The Code Breaker by Walter Isaacson is a great book that’s subtitled Jennifer Doudna, Gene Editing, and the Future of the Human Race.
Isaacson writes about CRISPR, genetic engineering, and the fight against COVID-19, which the book was conceived of prior to, but features prominently in the introduction and the final section. All of this is covered well by Isaacson through the lens of the main character, Nobel Prize-winning scientist Jennifer Doudna. Early in the book there’s a story of her in the sixth grade reading The Double Helix by James Watson about his co-discovery of DNA. Doudna was fascinated by how science could be exciting and full of mystery and it led her to want to work in the field. She had to overcome skeptics who didn’t believe girls should aspire to a career in science and as a graduate student in chemistry, she focused on RNA, the molecule in a cell that copies instructions coded by DNA and uses them to build proteins. Her mapping out the structure of RNA was very akin to what Watson and Francis Crick did in discovering the double-helix structure of DNA in 1953.
DNA is what contains genetic information in cells and Doudna and her collaborators in 2012 found that some bacteria developed clustered repeated sequences, or CRISPR, in their DNA. It was found that these sequences were an immune system that bacteria adapted when attacked by a new type of virus. Doudna and her team discovered that along with RNA, these sequences could be engineered to edit DNA. The way it works is: 1. A Cas9 protein joins with RNA and guides it to a DNA sequence, 2. The Cas9 cuts into the DNA, likely chopping out a gene, 3. A newly programmed piece of DNA with a preferred gene gets inserted where the cut was made. Watson found that the DNA holds genetic information, Doudna how to edit that by using RNA.
Isaacson notes that figuring out when to edit our genes will be one of the most consequential questions of the twenty-first century. The first half of the twentieth century was based on the atom and creating a nuclear age, the second half on the bit and creating the information technology era, and now we’ve entered the life-science revolution centered around the gene. There's a difference between non-inheritable, or somatic, gene editing and gene editing that crosses the germline. In the non-inheritable version, you're changing a genome in someone, and in germline editing you're engineering a change that will be inherited by all future descendants.

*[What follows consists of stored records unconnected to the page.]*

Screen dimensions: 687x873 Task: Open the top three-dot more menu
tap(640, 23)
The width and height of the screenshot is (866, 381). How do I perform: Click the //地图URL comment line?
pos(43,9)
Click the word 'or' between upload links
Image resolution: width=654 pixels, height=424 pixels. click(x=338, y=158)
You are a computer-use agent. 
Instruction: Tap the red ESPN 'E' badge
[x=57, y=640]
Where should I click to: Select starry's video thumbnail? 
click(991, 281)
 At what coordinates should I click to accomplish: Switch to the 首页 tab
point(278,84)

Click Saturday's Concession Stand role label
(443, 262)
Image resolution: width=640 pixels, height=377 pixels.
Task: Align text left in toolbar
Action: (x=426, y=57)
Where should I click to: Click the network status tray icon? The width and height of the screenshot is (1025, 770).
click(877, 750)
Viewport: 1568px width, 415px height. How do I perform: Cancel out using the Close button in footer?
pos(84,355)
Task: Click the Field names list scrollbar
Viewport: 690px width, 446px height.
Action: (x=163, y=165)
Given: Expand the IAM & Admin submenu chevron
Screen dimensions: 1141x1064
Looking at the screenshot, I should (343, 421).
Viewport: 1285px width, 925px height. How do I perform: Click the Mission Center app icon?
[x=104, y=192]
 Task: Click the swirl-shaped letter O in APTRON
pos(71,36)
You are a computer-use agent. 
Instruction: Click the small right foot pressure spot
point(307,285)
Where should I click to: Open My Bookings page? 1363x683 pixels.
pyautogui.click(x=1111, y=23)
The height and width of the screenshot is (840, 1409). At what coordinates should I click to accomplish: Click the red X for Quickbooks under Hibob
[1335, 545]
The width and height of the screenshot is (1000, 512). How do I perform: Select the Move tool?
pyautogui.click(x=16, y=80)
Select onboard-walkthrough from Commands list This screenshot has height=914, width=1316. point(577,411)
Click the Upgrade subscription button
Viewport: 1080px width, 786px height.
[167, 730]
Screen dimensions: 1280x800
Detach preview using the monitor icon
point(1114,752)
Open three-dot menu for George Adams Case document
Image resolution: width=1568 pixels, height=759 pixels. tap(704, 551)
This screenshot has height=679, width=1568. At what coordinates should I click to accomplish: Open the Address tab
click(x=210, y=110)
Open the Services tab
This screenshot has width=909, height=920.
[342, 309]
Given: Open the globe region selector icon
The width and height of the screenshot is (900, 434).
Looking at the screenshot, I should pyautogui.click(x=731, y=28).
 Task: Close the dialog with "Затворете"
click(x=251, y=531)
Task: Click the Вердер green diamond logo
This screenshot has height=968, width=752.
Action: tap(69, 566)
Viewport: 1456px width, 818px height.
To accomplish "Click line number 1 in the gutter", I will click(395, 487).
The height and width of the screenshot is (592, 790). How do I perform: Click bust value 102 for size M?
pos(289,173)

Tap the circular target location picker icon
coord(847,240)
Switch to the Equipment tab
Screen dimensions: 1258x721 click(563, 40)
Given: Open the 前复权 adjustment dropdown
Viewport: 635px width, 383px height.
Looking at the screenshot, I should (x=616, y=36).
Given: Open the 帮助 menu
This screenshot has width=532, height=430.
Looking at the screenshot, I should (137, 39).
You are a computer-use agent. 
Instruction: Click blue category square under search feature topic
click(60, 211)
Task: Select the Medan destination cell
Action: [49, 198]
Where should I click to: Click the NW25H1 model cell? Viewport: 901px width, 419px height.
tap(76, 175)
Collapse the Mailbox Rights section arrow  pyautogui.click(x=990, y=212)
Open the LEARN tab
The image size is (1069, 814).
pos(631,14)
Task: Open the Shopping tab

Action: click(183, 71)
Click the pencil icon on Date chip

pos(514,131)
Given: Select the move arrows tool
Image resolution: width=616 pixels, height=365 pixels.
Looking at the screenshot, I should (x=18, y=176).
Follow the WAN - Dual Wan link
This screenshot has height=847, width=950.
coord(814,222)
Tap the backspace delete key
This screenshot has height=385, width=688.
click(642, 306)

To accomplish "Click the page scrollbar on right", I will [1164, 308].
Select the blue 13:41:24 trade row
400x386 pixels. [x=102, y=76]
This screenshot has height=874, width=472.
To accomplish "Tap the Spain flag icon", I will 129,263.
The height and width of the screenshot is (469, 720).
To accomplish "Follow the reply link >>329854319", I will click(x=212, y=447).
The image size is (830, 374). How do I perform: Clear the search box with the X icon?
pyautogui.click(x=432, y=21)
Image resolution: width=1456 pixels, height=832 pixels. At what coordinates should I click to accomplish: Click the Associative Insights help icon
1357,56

CRISPR gene editing is now being used to treat sickle-cell anemia, cancers, and blindness, and last year Doudna and her team explored how CRISPR technology could detect the coronavirus, and hopefully in the future play a role in fending off future pandemic-causing viruses. The book starts by noting it as a way to potentially engineer inheritable edits in humans that would make our children, and all of our descendants, less vulnerable to virus infections like we’ve had with COVID-19. This sounds like a good thing, but there are very legitimate concerns about genetic engineering, or germline editing. There’s the treatment vs. enhancement question, or continuum conundrum. Fending off a pandemic is a worthwhile endeavor, as is perhaps eliminating maladies like Huntington’s disease, but what about other things ranging from HIV-susceptibility, to deafness, IQ, and height? Additionally, should you cross the germline to accomplish something that could be done another way? In 2018, a young Chinese scientist used CRISPR to edit embryos and remove a gene that produces a receptor for HIV, which led to the birth of twin girls and the world’s first designer babies. It was crossing a threshold; one the scientific community had held back from to that point, and in this case of trying to get children less likely to contract HIV later in life, there’s less drastic steps that could have been taken. Also, making this type of genetic engineering a choice that parents can readily make would have the impact of increasing inequities in society as well as likely limiting diversity and understanding of differences in people.
There’s also interesting content in the book about competition in the field, both friendly and not so friendly, and about biological hackers, people doing for life sciences the same type of tinkering that was done with personal computing, putting power in the hands of the people. The last portion of the book is about the reaction to COVID-19 and Isaacson covers the collaboration when scientists responding to the pandemic. The genetic sequence of the virus was posted online by Chinese researchers on January 9, 2020. On Mar 13, Doudna convened a meeting of top doctors to figure out what they would work on, with many of the efforts around developing tests for the virus given the limited Federal response. Doudna’s lab did its first COVID tests, of Berkeley firefighters, on April 6. Also covered is how the Pfizer and Moderna vaccines injects a snippet of RNA rather than a weakened version of the virus; it’s a genetic vaccine that guides cells to produce components of the virus. This knowledge of RNA and what it could do helped the vaccines get produced in record time, and will also be helpful in responding to future viruses.